I must look a state; palms slick and clammy holding the arms of my chair. There, don’t you see it, wires protruding from the top. My eyes search out the other passengers trying to gather support. No one will even look my way. They want no part in this guilty knowledge, hanging from me like a murder weapon awaiting disposal. It’s coming I can feel it, the rush is building up. Where’s the stop, I need you, it’s gonna blow any second now. Now. Now. Now. I leap forward up onto my feet.

“Don’t any of you fucking people see?” Dripping palms laid out in front of me “It’s a bag. It’s a bag by itself don’t you understand!!”. The remaining three people turn to me, their faces appear disturbed by my sudden intrusive outburst.

“Where’s the owner? I’ll tell you! He’s gone, he’s run a fucking mile, already back at home, his eyes glued to the TV waiting for the news of the death and destruction caused by his own disgusting hands!”

“Hey mate calm down, what’s up?” The grey suited man’s energetic voice surprises me, a shock of relief that someone is finally willing to communicate, wants to make a stand with me.

“I’m sorry” I say, my mouth trembling with sadness. The passenger’s confused faces await my explanation. Six eyes become twelve, a warm fuzz rushes around my head and I suddenly lose the connection with my legs. I can feel myself go, stumbling backwards catching the redness as I fall.

“Hey be careful!” Shouts the grey suit, “mind your bag mate..” I land ungamely on the floor, my dark glasses jumping to the end of my nose.

“Are you OK? Here..” He offers a hand which I tamely clasp, my vision returning in stuttering blocks of light.

“My bag?”

“On your feet there mate, take a seat now”

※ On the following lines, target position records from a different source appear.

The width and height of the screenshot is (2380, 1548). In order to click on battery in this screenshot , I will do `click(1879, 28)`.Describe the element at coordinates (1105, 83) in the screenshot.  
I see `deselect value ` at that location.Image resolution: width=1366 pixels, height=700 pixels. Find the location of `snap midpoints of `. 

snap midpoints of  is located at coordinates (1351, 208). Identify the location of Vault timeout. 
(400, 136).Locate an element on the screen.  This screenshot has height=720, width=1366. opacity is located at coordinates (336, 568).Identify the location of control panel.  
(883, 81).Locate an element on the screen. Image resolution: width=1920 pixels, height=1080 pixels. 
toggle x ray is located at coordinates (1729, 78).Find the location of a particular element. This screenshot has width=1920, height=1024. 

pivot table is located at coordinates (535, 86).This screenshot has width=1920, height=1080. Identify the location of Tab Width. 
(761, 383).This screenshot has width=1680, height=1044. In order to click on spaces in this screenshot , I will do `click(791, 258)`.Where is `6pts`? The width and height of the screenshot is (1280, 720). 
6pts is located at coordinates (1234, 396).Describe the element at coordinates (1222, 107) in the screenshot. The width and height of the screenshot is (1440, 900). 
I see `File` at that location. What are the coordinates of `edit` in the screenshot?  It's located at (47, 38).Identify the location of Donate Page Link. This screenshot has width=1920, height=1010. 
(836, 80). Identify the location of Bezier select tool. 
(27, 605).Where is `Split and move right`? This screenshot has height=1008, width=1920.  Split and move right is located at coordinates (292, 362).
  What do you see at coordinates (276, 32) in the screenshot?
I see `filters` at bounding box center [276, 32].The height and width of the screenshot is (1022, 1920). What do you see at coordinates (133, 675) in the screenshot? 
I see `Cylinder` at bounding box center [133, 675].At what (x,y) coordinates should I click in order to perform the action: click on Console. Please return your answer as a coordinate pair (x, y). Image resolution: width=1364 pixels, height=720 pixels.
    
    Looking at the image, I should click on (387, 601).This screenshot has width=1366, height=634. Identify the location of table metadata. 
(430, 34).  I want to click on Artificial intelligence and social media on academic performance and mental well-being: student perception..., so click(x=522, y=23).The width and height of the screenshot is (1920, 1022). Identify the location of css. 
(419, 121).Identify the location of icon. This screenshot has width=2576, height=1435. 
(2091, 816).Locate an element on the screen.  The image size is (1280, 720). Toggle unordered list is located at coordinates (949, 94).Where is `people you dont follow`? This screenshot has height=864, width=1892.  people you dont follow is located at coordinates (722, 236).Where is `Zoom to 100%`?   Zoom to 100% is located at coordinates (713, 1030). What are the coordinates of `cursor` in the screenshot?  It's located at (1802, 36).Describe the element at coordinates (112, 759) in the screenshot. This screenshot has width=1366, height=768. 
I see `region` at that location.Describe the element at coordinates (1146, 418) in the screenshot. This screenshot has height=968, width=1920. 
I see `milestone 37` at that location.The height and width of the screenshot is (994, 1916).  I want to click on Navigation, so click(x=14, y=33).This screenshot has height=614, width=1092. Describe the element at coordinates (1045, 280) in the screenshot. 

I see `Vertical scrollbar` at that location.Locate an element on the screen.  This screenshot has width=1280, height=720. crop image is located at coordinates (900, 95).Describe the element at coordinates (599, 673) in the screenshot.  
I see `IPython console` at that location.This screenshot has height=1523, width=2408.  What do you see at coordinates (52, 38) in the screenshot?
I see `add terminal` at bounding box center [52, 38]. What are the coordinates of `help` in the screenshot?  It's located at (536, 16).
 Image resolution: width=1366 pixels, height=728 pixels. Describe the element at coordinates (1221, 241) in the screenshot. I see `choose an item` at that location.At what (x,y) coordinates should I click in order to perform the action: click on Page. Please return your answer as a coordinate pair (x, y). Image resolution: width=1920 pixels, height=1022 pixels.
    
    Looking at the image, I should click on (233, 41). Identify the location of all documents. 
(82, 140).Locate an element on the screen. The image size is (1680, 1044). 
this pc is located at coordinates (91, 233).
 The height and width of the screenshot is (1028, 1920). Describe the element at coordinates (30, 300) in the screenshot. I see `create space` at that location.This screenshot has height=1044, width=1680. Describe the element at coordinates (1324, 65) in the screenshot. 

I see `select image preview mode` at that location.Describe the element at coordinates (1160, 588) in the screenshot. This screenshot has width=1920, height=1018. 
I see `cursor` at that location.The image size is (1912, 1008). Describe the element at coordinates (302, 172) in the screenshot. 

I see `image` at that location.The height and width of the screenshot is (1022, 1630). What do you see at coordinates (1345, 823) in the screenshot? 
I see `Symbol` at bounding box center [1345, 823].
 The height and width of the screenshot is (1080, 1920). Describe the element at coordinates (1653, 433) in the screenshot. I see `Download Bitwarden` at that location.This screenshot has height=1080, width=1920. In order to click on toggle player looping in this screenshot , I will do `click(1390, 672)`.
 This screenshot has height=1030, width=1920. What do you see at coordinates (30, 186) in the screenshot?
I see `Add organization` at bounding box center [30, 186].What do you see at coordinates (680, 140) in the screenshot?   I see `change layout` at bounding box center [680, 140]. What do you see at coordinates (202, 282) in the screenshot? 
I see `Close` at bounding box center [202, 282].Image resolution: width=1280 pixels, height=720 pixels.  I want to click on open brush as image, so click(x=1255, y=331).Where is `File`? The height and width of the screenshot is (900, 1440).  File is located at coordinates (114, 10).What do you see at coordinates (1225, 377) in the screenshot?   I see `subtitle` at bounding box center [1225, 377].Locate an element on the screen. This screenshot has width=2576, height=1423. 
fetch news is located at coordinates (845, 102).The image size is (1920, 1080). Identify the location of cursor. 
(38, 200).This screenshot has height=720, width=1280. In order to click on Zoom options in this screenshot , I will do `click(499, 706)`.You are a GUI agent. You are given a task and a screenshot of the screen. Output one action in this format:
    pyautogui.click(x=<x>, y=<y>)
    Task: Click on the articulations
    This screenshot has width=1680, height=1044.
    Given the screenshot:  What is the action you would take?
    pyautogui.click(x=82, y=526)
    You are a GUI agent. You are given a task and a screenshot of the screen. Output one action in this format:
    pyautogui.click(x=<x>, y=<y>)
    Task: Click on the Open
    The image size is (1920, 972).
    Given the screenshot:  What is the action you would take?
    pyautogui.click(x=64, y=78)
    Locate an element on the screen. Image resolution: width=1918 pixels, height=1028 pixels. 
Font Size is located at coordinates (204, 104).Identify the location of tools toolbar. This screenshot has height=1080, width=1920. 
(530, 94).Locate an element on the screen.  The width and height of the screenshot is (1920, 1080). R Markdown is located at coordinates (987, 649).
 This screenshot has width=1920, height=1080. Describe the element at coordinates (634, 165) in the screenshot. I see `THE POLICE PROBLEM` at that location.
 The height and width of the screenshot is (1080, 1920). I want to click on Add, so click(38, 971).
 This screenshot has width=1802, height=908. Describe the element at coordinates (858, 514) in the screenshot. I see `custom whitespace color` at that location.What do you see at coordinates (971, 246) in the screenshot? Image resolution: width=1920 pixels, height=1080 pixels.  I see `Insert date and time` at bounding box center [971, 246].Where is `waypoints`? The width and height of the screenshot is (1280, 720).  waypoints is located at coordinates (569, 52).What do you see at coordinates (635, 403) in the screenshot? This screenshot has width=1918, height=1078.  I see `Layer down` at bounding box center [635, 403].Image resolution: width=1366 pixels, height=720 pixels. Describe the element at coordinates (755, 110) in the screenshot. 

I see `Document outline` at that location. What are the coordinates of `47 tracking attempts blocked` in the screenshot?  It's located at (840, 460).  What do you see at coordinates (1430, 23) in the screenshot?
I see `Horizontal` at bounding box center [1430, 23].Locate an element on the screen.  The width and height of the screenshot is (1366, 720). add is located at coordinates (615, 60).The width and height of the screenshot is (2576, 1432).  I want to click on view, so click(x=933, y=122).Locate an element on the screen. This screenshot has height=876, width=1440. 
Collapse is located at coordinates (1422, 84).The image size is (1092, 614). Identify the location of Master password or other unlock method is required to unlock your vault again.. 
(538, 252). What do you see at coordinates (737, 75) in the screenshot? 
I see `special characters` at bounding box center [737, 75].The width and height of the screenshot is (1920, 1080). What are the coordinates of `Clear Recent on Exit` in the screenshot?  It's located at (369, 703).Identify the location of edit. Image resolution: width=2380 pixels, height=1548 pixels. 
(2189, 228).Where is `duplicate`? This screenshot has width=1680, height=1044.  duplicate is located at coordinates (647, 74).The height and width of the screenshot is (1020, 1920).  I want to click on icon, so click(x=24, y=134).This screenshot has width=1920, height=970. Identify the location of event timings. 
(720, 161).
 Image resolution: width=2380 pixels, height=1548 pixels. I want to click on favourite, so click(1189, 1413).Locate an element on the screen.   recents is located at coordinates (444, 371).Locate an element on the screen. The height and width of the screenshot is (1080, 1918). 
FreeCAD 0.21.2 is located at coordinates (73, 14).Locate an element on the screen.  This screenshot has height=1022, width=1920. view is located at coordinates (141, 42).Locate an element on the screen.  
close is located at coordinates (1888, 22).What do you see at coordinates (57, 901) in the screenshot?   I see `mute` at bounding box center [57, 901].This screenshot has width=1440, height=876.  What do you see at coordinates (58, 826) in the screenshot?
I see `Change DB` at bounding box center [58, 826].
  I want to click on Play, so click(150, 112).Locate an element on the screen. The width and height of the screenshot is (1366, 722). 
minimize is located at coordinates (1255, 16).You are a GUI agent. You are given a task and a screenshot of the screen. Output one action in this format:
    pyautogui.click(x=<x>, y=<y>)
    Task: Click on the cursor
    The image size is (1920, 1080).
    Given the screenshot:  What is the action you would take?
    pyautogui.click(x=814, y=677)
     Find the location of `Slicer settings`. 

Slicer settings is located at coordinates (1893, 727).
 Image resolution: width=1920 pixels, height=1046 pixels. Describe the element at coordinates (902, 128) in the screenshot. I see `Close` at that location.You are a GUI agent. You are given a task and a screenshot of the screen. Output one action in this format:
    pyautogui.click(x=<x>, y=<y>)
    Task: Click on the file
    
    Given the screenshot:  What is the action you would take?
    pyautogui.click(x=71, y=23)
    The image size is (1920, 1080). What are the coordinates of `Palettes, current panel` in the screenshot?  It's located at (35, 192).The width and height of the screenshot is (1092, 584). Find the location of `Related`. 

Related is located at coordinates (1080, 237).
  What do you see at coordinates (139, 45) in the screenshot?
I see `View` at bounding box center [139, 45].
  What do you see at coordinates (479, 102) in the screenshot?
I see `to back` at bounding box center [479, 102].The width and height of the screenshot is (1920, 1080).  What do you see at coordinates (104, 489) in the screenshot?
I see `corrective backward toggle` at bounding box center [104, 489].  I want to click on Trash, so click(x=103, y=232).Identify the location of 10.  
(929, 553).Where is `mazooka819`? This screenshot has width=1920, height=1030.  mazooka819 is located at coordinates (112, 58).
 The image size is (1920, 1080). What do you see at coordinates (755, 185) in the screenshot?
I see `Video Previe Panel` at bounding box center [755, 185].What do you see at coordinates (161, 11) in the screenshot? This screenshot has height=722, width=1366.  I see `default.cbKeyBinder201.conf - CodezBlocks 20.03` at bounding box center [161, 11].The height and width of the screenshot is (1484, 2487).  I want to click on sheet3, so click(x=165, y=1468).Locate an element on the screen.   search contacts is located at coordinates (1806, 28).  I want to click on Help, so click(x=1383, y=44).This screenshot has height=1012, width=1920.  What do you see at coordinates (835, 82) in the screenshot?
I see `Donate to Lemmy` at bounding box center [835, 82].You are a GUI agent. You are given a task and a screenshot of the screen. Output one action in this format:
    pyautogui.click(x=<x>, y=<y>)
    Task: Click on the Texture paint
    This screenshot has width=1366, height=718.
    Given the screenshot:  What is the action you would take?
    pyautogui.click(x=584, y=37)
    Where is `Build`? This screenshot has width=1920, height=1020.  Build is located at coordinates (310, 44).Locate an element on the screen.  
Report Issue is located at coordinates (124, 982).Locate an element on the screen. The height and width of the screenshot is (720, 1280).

“This is my bag?” I enquire more loudly this time.

“Sit down sonny” a concerned voice whispers in my ear as I resist their gentle touch.

“You better sit down..” No not me, it can’t be me.

“Don’t touch me!!

“Hey careful!”


I can already feel the train slow as I grab the man’s unsuspecting face and squeeze my fingertips into his skin.

“This is not my fucking bag!!”

My voice is engulfed by the muffled sounds of the carriage. The train rolls into the station as a pair of grey covered arms come forward to push me away, but I beat him to it; my punch landing on the side of his neck eeking out a guttural squelch. Some figures are pulling at me as the door opens; freedom. I lurch out into the cool air; go, take it, you’ve earned your escape. I stumble at first before galloping into a heady run. Everything pumping, arms, legs, cheeks; the veins on my forehead. I’m racing, racing through the unmanned gates and up the hill. I dare not stop for a second. Panting and gasping my every last breath. Exhaustion consumes me as I reach the top; the cold air burns my lungs, my hands resting on my knees, waiting. Waiting.